Bande de Gaza : 5 morts dans des frappes israéliennes, selon les secours
Les frappes israéliennes sur la bande de Gaza ont fait cinq morts palestiniens ce lundi, selon les secours locaux, alors que l’armée israélienne affirme avoir ciblé des membres des brigades al-Qassam, la branche armée du Hamas. Ces violences surviennent dans un contexte de cessez-le-feu fragile, en place depuis octobre 2025, soulignant la persistance des tensions malgré les négociations internationales. L’absence de clarification sur les victimes civiles interroge sur la proportionnalité des frappes et leur impact humanitaire dans un territoire déjà meurtri par des années de conflit.
Quels sont les détails des frappes israéliennes ayant causé la mort de cinq personnes à Gaza ?
Deux frappes distinctes ont été menées : la première a visé l’entrée d’un immeuble résidentiel près du parc municipal de Gaza, faisant deux morts selon l’hôpital Al-Shifa. La seconde, un drone israélien, a frappé une voiture civile dans le quartier de Tel al-Hawa, tuant trois autres personnes et blessant plusieurs civils. La Défense civile, sous l’autorité du Hamas, a confirmé ces bilans.
Comment l’armée israélienne justifie-t-elle ces frappes et quelles preuves avance-t-elle ?
L’armée israélienne affirme avoir ciblé des membres des brigades al-Qassam, la branche armée du Hamas, dont Omar Mohammed Roshdy Saraj, présenté comme un fournisseur d’armes pour le mouvement. Elle évoque la nécessité d’éliminer des menaces pour la sécurité d’Israël, sans préciser si les victimes étaient effectivement des combattants ou des civils.
Quel est le bilan humain global des opérations israéliennes à Gaza depuis le cessez-le-feu d’octobre 2025 ?
Selon le ministère de la Santé de Gaza, placé sous l’autorité du Hamas, les opérations israéliennes ont fait au moins 1 318 morts depuis l’entrée en vigueur du cessez-le-feu. L’armée israélienne, de son côté, dénombre cinq morts dans ses rangs et un employé civil sous contrat sur la même période.
Pourquoi ces frappes surviennent-elles malgré un cessez-le-feu en vigueur ?
Le cessez-le-feu, négocié sous l’égide des États-Unis en octobre 2025, reste fragile et ponctué d’incidents violents. Israël justifie ses opérations par la nécessité de neutraliser des menaces émanant du Hamas, responsable de l’attaque du 7 octobre 2023. Ces frappes illustrent la difficulté à stabiliser la région, où les cycles de violence persistent malgré les accords.
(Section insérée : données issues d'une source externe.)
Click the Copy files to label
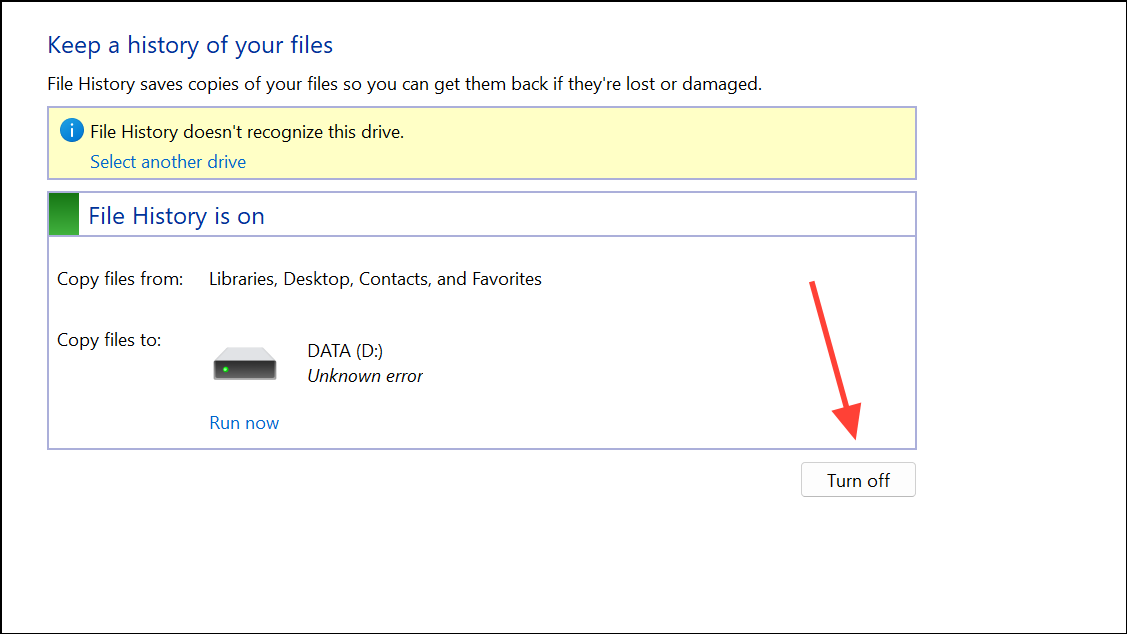 pyautogui.click(x=108, y=340)
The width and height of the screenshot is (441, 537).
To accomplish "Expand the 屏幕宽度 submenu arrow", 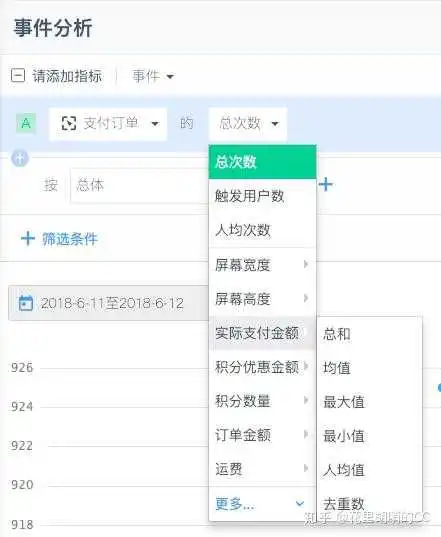I will click(x=306, y=264).
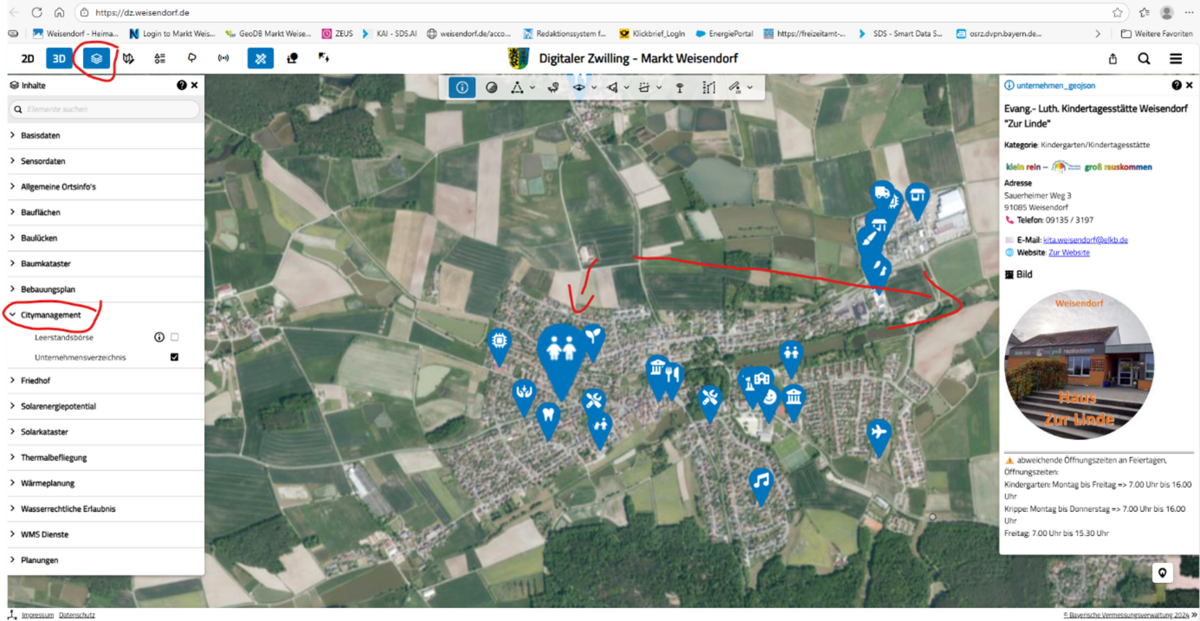1200x621 pixels.
Task: Open the kita.weisendorf email link
Action: [1085, 240]
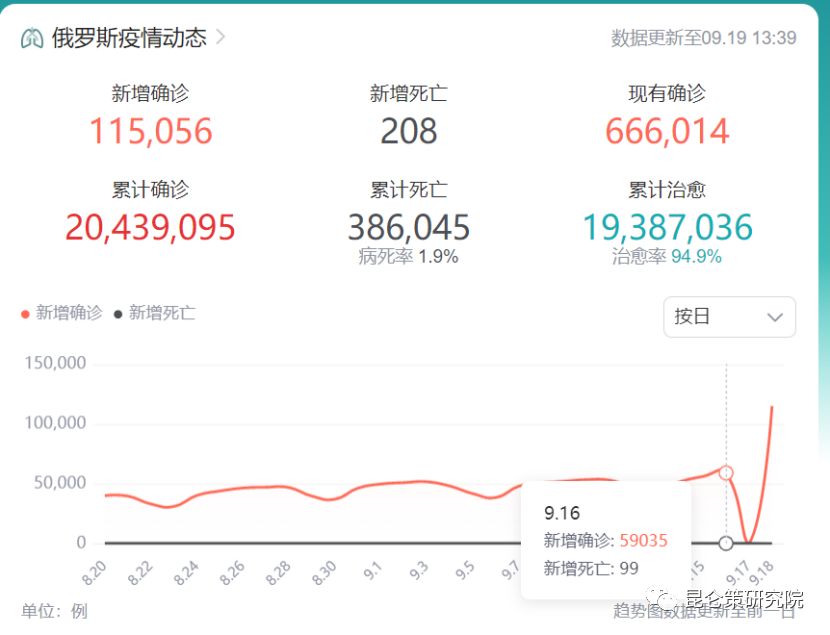Click the 累计治愈 19,387,036 figure
The height and width of the screenshot is (635, 830).
[x=667, y=227]
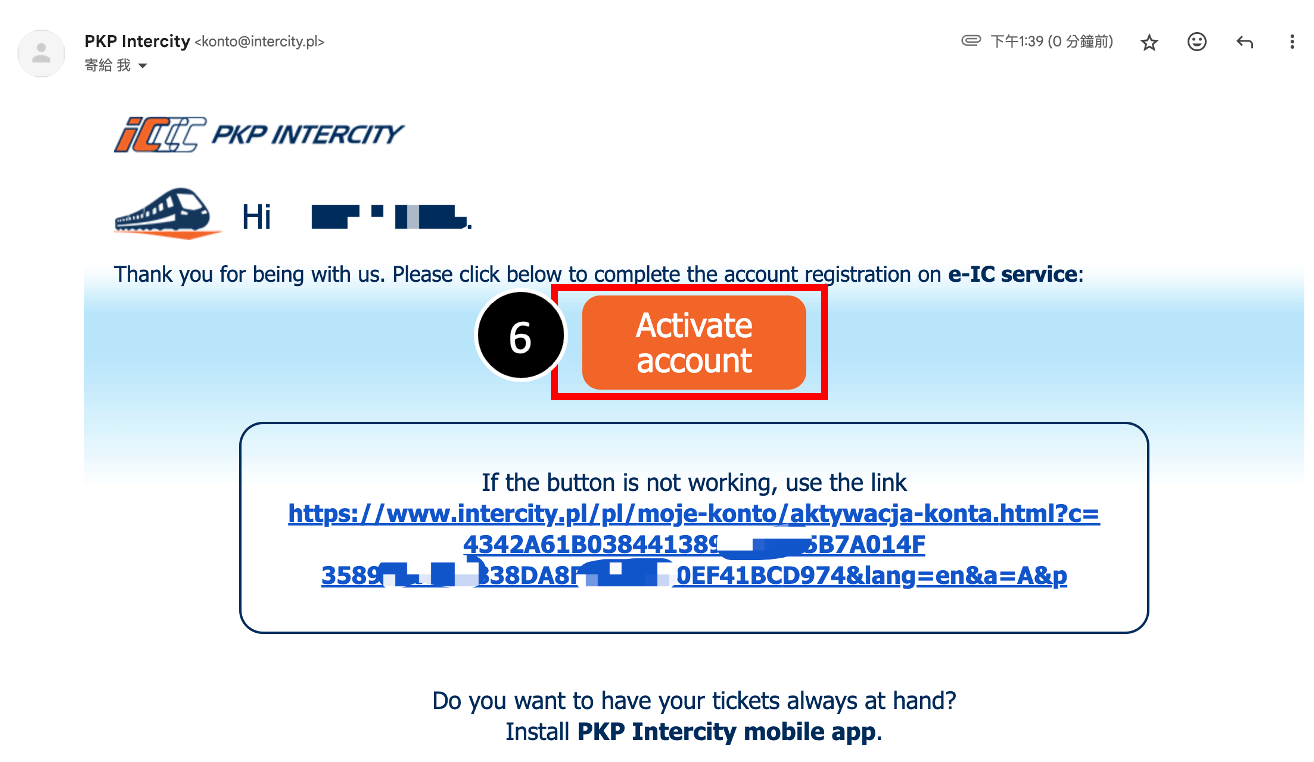The image size is (1314, 762).
Task: Click the black circled number 6 marker
Action: pos(520,338)
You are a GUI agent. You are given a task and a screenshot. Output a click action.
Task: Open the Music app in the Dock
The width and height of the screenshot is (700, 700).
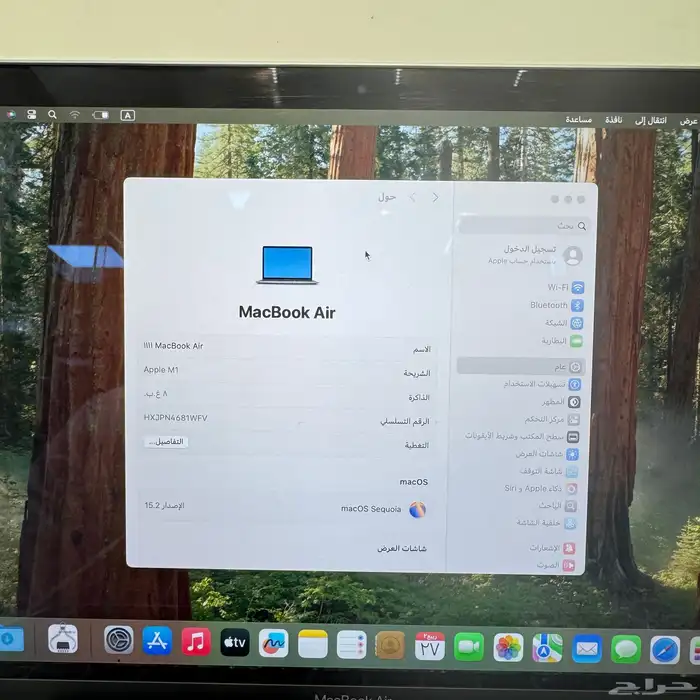[x=196, y=642]
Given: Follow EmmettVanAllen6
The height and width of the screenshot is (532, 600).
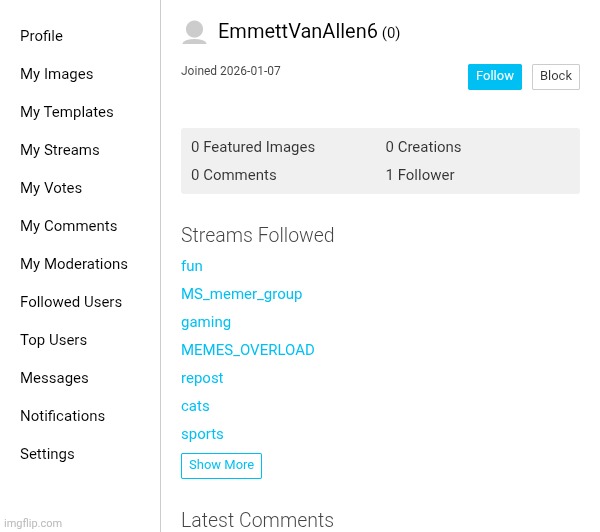Looking at the screenshot, I should click(x=494, y=77).
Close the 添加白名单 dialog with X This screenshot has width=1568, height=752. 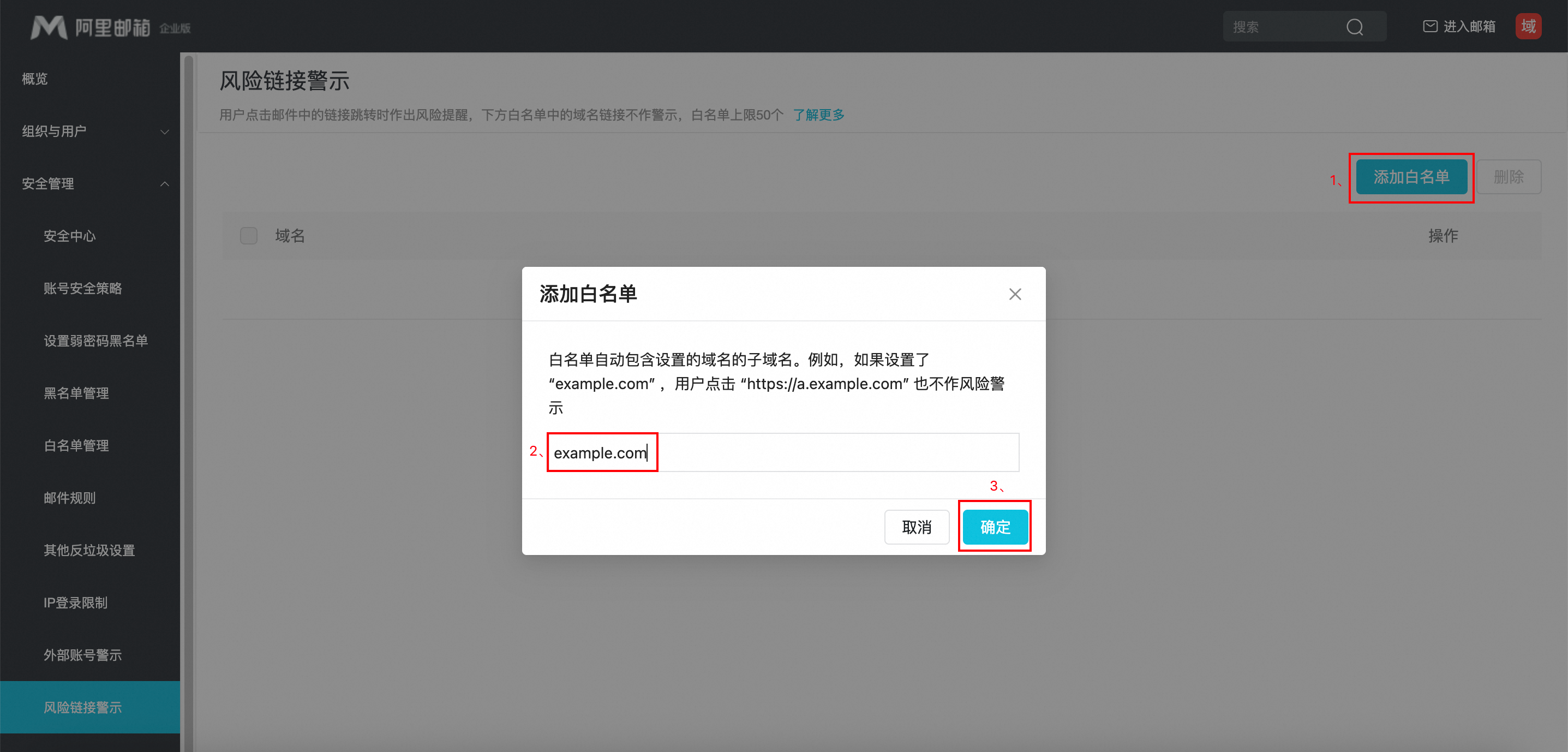[1015, 294]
Ce que ça pourrait changer
Ces nouvelles violences risquent d’aggraver la crise humanitaire à Gaza, où les infrastructures civiles sont déjà exsangues, et de fragiliser davantage le cessez-le-feu. Elles pourraient aussi alimenter les tensions régionales, notamment si elles sont perçues comme une escalade unilatérale par les groupes armés palestiniens ou les pays soutenant la cause palestinienne. La communauté internationale, déjà divisée sur le conflit, pourrait être appelée à réagir pour éviter une nouvelle dégradation de la situation.